The Swiss National Bank’s decision to intervene to weaken the franc has left currency investors with one less haven from the financial crisis.
Its move comes at a time when there are also questions surrounding the future haven status of two other leading currencies: the dollar and the yen.
While the dollar has enjoyed a liquidity premium amid the current financial turmoil, many investors expect it to lose its allure as the full impact of large-scale US fiscal and monetary loosening filters through.
Simon Derrick at Bank of New York Mellon says: “The dollar has clearly been supported by haven flows during the current crisis.
“But, in the longer-term, the sheer scale of US fiscal spending and the lack of international capital available to support it represents a direct threat to the dollar’s strength.”

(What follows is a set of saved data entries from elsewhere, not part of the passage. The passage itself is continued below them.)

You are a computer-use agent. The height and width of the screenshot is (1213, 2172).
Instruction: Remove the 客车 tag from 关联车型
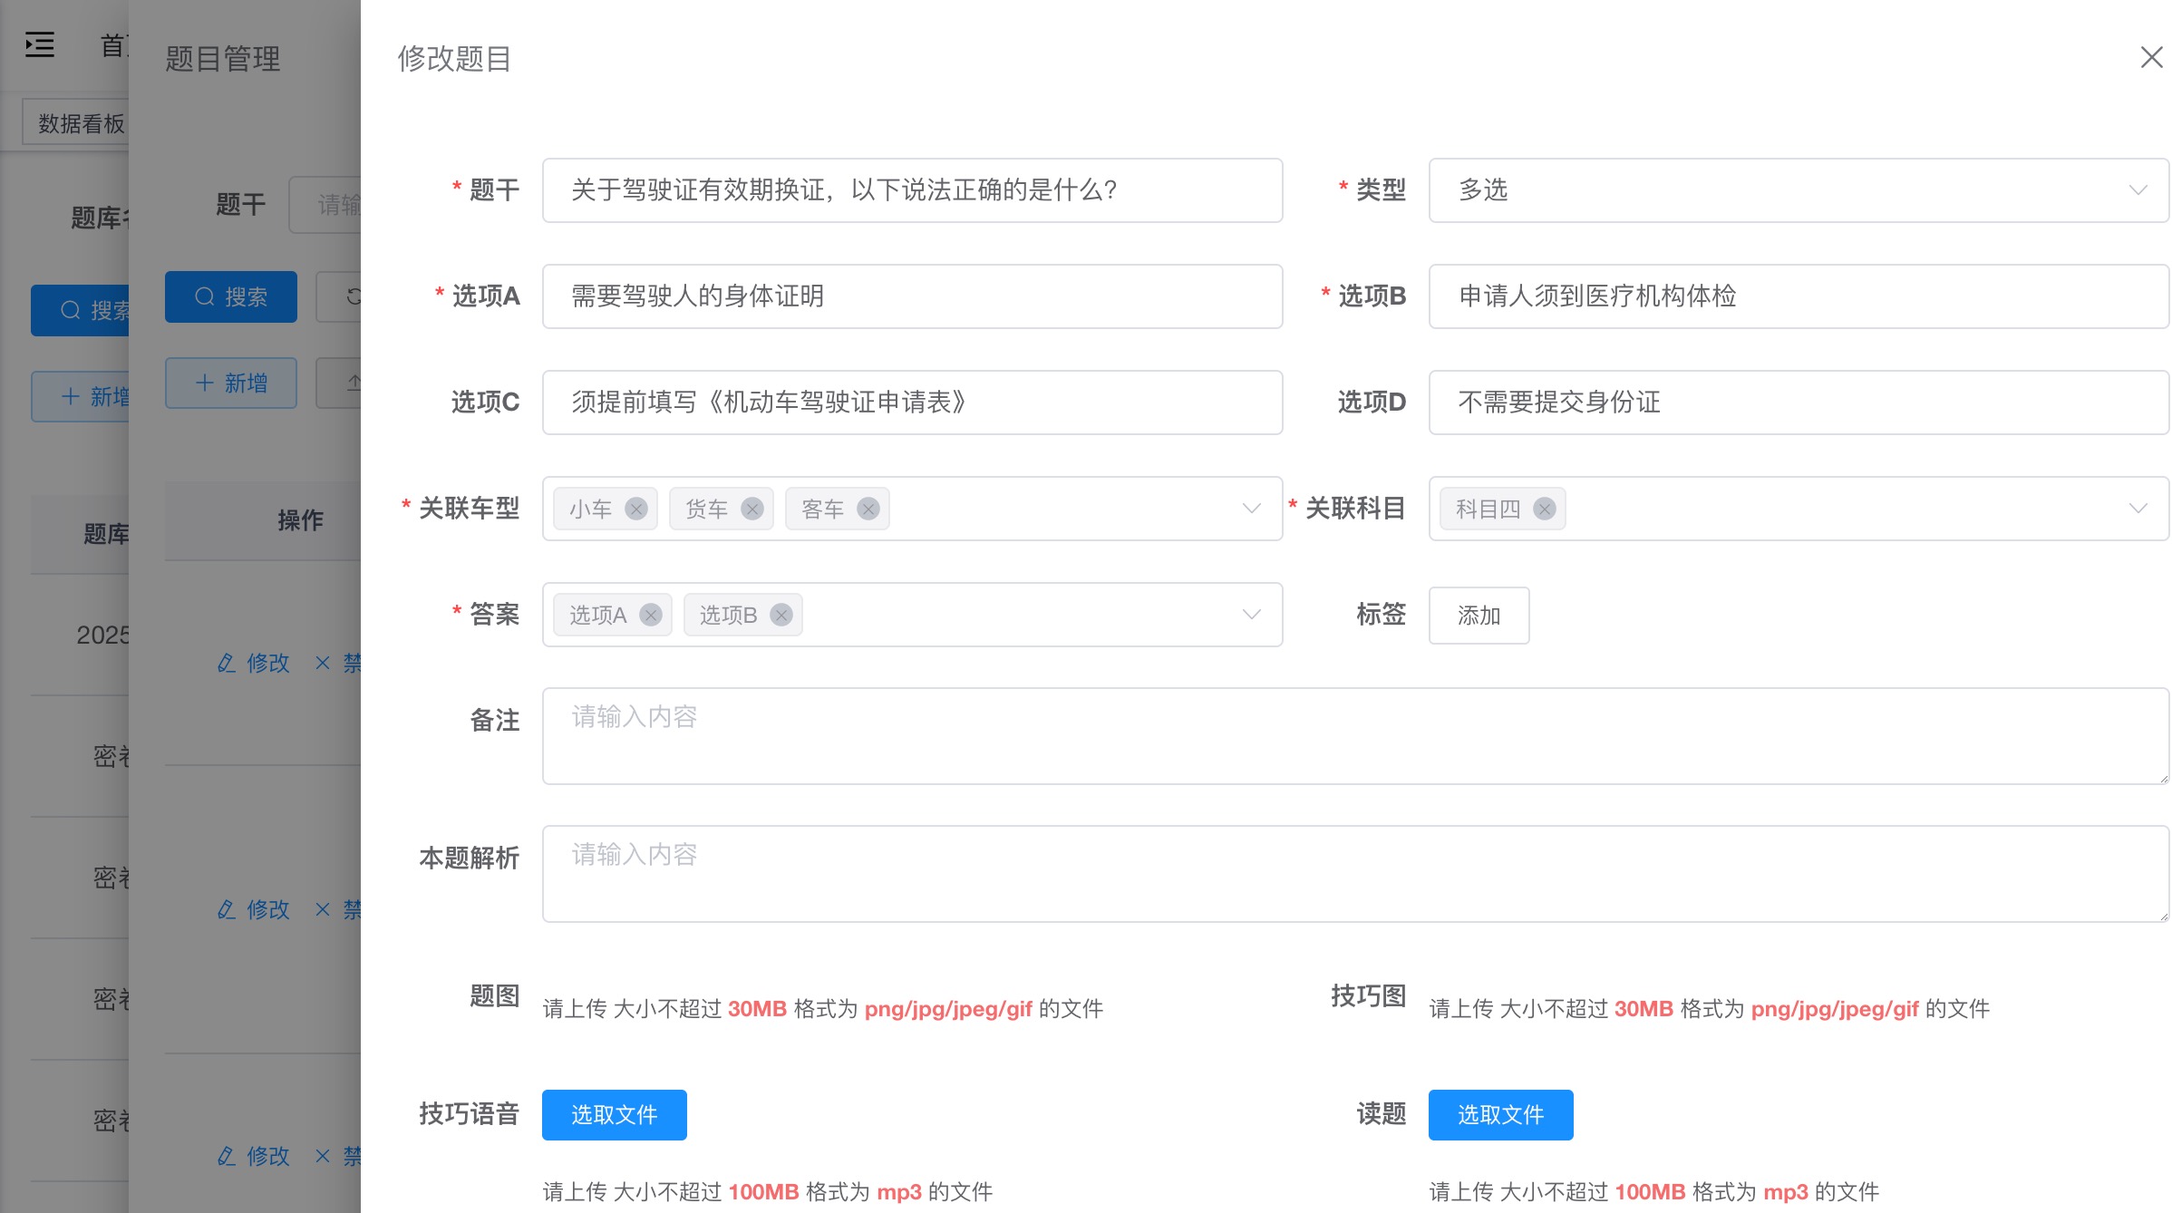(x=868, y=509)
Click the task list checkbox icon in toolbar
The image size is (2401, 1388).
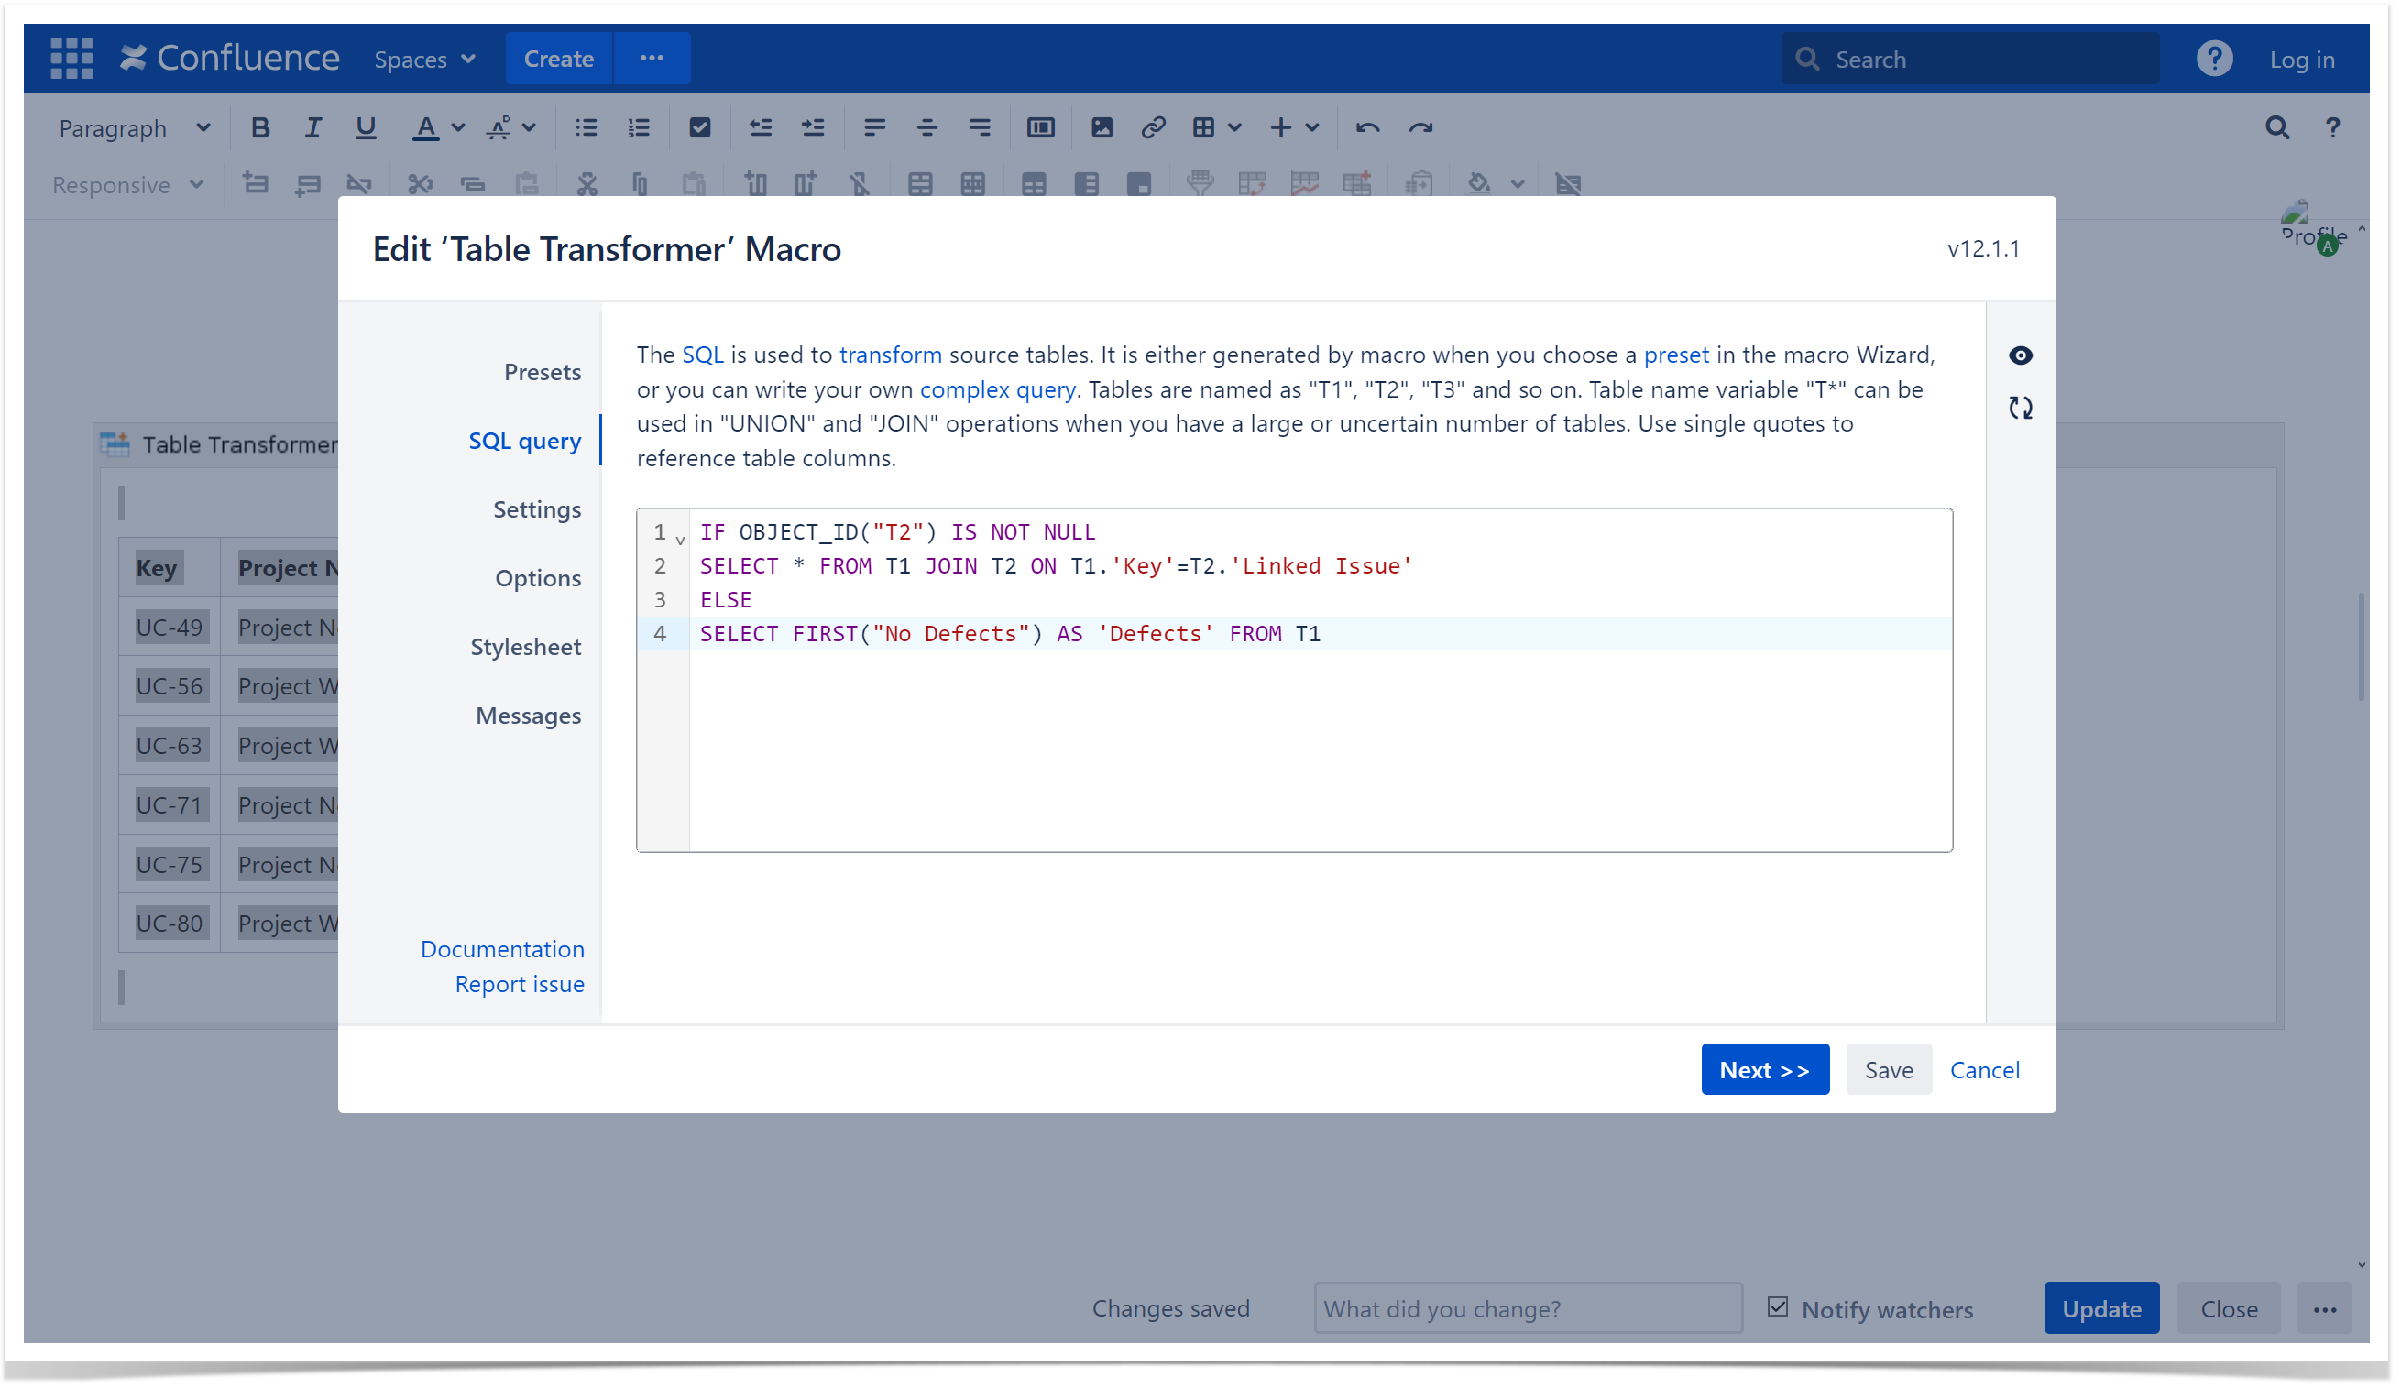tap(701, 128)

The other main beneficiaries during the current crisis, the Swiss franc and the yen, have both lost their haven status in recent weeks.
The Swiss franc has been driven lower by the SNB, which last week intervened to sell the currency, saying its recent appreciation represented an unwelcome tightening in monetary conditions.
Meanwhile, the yen has been undermined by a series of data showing a steep downturn in Japan’s export-driven economy.
This has helped stoke expectations that the Bank of Japan will follow the SNB and intervene to weaken its currency.
So where do currency investors turn now? One answer could be Norway.
David Bloom at HSBC says “The ultimate haven currency in our view is the Norwegian krone. “It’s probably the best currency in the world.”
Given quantitative easing in the U.S., Switzerland, the U.K. and Japan, there are not many options left for holding fiat money. Other currencies that might provide protection? The Aussie dollar, the Kiwi dollar and the Loonie.